The apostle speaks to the church of the elect and called saints: those who are born from above, children of the living God, and citizens of an eternal kingdom, living now in this world full of the seed of the serpent. You shall have tribulation. Surely those who take the name Christian can avoid tribulation. They carefully craft their words so as to avoid offending the world. By their associations and silence, they deny that they are much different from the world. And, indeed, they are not. But God’s children, Christ’s church, standing in the world as of the party of the living God, shall have tribulation. The world hates them. It hates them as it hated their Lord and as it hates their God. So the apostle writes in verse 14, “Bless them which persecute you!” Yes, God’s children are the objects of persecution for their confessions, which are rebukes of the unbelief and ungodliness of the world. And at the hands of the world, they lose their names and honor, their families and acquaintances, their jobs and homes, their liberty, and their lives.
Patience in your tribulations! The wicked serve their purposes, both that the wicked fill up their cup of iniquity and that we be exercised in suffering and through much tribulation enter the kingdom of God. “Dearly beloved, avenge not yourselves, but rather give place unto wrath: for it is written, Vengeance is mine; I will repay, saith the Lord” (v. 19).

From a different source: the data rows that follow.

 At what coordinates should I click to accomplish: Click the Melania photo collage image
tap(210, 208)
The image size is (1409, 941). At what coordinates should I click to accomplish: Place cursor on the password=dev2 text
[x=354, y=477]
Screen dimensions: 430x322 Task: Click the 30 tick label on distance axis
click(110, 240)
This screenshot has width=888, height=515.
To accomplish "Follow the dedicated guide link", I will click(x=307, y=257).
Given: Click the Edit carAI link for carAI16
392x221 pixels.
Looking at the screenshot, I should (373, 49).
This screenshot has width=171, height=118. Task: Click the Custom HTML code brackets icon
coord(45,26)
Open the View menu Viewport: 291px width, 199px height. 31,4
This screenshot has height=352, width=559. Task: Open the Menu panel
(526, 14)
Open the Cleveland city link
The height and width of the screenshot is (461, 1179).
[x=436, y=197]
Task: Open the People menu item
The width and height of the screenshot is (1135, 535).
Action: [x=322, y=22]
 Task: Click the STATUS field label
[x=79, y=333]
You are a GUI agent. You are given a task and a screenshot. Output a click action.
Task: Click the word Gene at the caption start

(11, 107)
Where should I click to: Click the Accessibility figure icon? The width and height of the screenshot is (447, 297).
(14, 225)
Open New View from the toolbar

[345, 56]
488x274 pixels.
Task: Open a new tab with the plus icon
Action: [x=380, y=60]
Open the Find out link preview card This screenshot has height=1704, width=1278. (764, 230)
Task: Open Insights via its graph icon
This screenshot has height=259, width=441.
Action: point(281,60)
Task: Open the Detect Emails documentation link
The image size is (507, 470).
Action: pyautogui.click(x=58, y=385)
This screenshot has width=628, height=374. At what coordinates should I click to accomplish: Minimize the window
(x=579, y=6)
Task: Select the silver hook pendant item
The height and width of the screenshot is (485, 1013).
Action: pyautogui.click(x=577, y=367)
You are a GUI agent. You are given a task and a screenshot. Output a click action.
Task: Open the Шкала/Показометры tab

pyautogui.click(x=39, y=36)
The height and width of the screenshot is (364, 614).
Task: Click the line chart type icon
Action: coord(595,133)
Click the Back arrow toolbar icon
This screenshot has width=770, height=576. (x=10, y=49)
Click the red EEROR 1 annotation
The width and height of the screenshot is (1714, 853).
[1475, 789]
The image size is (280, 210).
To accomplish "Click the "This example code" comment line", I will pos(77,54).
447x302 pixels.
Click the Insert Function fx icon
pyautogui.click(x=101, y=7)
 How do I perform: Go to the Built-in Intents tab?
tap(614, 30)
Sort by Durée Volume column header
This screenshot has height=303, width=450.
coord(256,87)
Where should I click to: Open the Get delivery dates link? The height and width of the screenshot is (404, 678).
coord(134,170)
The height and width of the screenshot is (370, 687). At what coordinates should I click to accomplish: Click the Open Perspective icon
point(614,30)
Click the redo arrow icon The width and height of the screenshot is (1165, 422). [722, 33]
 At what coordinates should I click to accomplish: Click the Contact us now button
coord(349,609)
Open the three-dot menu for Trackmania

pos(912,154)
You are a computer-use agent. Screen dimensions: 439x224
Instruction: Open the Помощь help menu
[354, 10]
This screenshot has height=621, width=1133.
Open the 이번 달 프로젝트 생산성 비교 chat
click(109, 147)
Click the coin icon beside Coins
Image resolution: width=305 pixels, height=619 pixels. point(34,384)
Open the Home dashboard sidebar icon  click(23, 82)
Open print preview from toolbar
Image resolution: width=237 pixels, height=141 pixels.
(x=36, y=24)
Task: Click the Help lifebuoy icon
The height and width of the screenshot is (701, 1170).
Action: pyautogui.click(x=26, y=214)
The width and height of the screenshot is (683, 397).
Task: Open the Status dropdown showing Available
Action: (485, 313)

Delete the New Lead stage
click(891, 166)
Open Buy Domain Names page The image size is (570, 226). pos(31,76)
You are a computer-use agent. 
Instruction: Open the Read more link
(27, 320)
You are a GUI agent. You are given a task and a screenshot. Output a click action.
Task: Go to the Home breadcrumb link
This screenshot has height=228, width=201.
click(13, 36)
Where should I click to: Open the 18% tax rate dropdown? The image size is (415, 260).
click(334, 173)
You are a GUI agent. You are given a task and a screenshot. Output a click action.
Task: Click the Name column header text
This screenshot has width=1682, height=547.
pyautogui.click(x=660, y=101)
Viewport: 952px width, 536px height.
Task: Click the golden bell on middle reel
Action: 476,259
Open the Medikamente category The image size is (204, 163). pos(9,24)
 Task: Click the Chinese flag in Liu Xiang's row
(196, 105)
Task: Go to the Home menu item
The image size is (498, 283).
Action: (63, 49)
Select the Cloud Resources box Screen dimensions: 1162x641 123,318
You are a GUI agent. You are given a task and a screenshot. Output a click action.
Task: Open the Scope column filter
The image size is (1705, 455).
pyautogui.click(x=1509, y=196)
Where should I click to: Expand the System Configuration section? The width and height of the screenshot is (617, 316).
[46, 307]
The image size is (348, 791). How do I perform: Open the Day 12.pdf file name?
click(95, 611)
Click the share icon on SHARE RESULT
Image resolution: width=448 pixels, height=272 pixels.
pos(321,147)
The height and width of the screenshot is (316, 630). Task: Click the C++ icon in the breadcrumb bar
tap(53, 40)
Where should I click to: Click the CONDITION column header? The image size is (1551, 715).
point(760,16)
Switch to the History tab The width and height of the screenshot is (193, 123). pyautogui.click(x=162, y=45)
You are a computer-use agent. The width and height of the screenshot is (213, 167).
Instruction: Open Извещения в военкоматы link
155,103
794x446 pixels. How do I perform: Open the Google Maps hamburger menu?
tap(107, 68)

Think on your hope! How grand a hope we have laid up for us in heaven: a glory that eye has not seen, nor ear has heard, and it never has entered into the heart of man to conceive, but God has revealed it to us by his Spirit. It is perfection in body and soul and spirit to serve the living God. It is to walk forever in the undying light of the Son of God. It is to come to Mount Zion, the city of the living God, the heavenly Jerusalem; to the innumerable company of angels; to the general assembly and church of the firstborn, which are written in heaven; to God the judge of all; to the spirits of just men made perfect; and to Jesus, the mediator of the new covenant. It is such a glory that will be revealed in us that the afflictions of this present time are not worthy to be compared.
Rejoice in your hope! Possessing already now the earnest of our eternal inheritance in the Spirit and the promise of good things to come, rejoice in hope.
In your prayers, then, be constant! Yes, be ever living before the face of God our Father and living in the consciousness of his power and grace to give us what he has promised. Pray for patience to endure, with a view to that hope and with rejoicing in that hope, such tribulations as come on us in this life.